- _Task goal_
When you reach the line containing "Task: Click the Account Number field" in the records below, start copying exactly, and stop once you have copied the line containing "You are a computer-use agent. Screen dimensions: 1149x868".

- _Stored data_
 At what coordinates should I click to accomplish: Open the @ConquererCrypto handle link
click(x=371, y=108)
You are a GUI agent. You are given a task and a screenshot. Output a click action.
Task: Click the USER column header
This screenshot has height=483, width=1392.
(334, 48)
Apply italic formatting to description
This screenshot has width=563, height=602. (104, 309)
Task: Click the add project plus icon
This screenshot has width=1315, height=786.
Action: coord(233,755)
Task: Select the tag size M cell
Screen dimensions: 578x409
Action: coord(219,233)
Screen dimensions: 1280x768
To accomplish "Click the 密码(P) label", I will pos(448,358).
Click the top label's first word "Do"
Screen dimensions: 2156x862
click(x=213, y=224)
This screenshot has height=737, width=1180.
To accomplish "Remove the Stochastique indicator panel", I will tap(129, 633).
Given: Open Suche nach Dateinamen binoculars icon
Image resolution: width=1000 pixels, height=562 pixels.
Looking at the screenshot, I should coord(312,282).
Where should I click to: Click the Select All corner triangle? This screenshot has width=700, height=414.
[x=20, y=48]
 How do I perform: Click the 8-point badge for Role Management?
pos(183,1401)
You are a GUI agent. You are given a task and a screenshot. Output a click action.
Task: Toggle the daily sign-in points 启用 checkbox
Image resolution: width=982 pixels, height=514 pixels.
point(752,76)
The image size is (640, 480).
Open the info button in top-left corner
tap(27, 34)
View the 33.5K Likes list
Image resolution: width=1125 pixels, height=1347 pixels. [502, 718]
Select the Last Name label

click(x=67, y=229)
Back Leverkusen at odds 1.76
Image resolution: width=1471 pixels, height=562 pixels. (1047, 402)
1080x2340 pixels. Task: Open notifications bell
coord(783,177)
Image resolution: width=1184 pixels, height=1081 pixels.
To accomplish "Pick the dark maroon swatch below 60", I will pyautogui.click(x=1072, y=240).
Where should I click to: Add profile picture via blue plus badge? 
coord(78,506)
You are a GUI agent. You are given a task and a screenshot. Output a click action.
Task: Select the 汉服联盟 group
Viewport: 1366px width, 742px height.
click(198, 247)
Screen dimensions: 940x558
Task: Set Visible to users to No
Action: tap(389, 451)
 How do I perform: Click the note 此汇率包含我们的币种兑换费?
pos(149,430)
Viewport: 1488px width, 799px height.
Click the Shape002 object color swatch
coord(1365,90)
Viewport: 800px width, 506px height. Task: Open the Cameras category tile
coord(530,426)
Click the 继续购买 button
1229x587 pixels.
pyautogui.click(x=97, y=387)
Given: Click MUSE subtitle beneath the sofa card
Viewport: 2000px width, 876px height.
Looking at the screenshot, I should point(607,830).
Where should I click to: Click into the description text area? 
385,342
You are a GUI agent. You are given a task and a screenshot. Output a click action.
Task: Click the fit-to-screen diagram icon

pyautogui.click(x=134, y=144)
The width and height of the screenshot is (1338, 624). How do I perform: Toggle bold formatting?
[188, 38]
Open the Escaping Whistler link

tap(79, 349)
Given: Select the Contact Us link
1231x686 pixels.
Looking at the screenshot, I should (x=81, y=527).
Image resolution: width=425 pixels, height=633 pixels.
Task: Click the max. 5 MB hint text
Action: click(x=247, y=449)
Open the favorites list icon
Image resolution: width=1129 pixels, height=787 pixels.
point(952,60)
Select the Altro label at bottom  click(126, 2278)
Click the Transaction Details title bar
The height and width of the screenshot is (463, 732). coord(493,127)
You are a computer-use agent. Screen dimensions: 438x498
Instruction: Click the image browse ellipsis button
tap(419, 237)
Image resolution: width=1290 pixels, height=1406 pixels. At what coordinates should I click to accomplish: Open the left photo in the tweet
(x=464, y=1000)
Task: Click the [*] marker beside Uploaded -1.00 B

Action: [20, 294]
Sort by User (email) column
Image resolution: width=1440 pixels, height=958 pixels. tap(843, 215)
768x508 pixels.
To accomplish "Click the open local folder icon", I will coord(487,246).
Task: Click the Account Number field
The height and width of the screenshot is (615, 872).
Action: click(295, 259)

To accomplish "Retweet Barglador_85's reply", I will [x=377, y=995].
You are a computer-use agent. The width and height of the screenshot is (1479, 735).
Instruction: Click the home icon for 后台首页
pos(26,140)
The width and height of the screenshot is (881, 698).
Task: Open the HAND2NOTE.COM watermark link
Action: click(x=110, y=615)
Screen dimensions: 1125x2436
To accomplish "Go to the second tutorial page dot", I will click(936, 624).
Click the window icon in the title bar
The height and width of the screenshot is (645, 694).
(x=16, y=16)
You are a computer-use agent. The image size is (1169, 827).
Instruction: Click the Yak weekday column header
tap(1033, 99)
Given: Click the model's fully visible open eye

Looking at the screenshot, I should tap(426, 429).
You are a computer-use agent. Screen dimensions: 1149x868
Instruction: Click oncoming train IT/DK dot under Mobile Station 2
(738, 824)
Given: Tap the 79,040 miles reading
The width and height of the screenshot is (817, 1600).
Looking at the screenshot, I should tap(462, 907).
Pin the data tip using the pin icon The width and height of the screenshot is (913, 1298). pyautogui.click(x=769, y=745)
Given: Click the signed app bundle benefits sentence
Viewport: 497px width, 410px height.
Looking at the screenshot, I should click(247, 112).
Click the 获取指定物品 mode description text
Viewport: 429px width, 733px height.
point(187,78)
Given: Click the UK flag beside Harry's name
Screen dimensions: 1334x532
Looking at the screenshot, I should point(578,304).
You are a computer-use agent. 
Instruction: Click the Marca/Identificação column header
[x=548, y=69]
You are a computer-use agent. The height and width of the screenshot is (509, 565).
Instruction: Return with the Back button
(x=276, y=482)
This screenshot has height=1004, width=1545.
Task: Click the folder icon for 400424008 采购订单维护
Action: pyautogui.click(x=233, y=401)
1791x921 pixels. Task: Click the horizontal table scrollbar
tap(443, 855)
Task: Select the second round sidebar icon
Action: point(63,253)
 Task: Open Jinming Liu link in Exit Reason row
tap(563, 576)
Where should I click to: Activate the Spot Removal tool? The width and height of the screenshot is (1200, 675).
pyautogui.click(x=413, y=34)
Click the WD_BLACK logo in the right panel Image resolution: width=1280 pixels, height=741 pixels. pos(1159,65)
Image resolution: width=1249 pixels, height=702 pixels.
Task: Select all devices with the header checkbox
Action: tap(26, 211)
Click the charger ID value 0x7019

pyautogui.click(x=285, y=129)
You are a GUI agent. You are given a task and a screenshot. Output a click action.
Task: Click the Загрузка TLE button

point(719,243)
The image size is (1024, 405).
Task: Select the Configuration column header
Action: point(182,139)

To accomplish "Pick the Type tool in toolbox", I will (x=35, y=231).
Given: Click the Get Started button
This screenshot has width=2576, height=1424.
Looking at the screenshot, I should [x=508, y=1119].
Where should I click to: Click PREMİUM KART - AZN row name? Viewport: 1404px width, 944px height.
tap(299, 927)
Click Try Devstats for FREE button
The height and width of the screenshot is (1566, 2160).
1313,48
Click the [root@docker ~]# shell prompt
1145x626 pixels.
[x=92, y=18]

- _Solution to the exercise_
Task: Click the Account Number field
The height and width of the screenshot is (615, 872).
Action: click(295, 259)

To accomplish "Retweet Barglador_85's reply", I will [x=377, y=995].
You are a computer-use agent. The width and height of the screenshot is (1479, 735).
Instruction: Click the home icon for 后台首页
pos(26,140)
The width and height of the screenshot is (881, 698).
Task: Open the HAND2NOTE.COM watermark link
Action: click(x=110, y=615)
Screen dimensions: 1125x2436
To accomplish "Go to the second tutorial page dot", I will click(936, 624).
Click the window icon in the title bar
The height and width of the screenshot is (645, 694).
(x=16, y=16)
You are a computer-use agent. The image size is (1169, 827).
Instruction: Click the Yak weekday column header
tap(1033, 99)
Given: Click the model's fully visible open eye

Looking at the screenshot, I should tap(426, 429).
You are a computer-use agent. Screen dimensions: 1149x868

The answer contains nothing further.